You are a testing system. Your job is to determine if an actual output matches the expected behavior.

Important: You can only respond with EXACTLY: 
1. 'PASS' if it matches, or 
2. 'FAIL: <reason>' if it doesn't match.

Any other type of response will mean disaster which as a testing system, you are meant to prevent.

Be strict but consider semantic meaning rather than exact wording.

Human Prompt:
Expected Behavior: {expected_behavior}

Actual Output: {actual}

Does the actual output match the expected behavior? Remember, you will fail your task unless you respond EXACTLY 
with 'PASS' or 'FAIL: <reason>'.

Why Custom Prompts Require Careful Consideration

Format Reliability:
- Custom prompts might not enforce the strict PASS/FAIL format
- This leads to runtime errors when the LLM returns unexpected formats
- The default prompts are specifically designed to maintain format compliance
- Format compliance is critical - any deviation can cause immediate test failure
Testing Consistency:
- Custom prompts can change how "matching" is interpreted
- This leads to inconsistent test results
- The default prompts maintain reliable behavioral testing
- Behavioral testing requires consistent interpretation of "matching"
Non-determinism:
- Custom prompts haven't been tested at scale
- May introduce additional non-deterministic behavior
- Default prompts are validated across thousands of tests

Why Allow Custom Prompts?

While custom prompts are risky, we recognise that some testing scenarios might require specialized evaluation criteria. However, this should be extremely rare - the default prompts have been proven reliable across a wide range of testing scenarios.
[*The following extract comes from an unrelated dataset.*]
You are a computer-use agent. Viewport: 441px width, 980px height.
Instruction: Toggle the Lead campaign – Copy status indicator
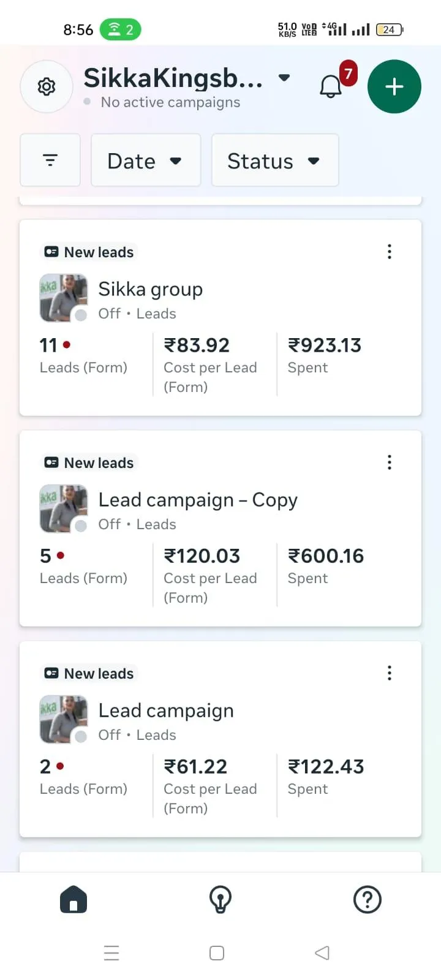(x=80, y=526)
If You Must Use Custom Prompts

If you absolutely need to use custom prompts:

Maintain Format Requirements:
- MUST enforce PASS/FAIL format - Take a look at the default prompts for an example.
- MUST include reason for FAIL
- MUST prevent free-form responses
Test Extensively:
- Run at least 1000 iterations
- Verify format compliance
- Check for behavioral consistency
Documentation:
- Document why custom prompts are needed
- Detail all modifications made
- Include reliability implications

Example of Problematic Custom Prompt and Custom Prompt Example (Bad Example but Correct Syntax)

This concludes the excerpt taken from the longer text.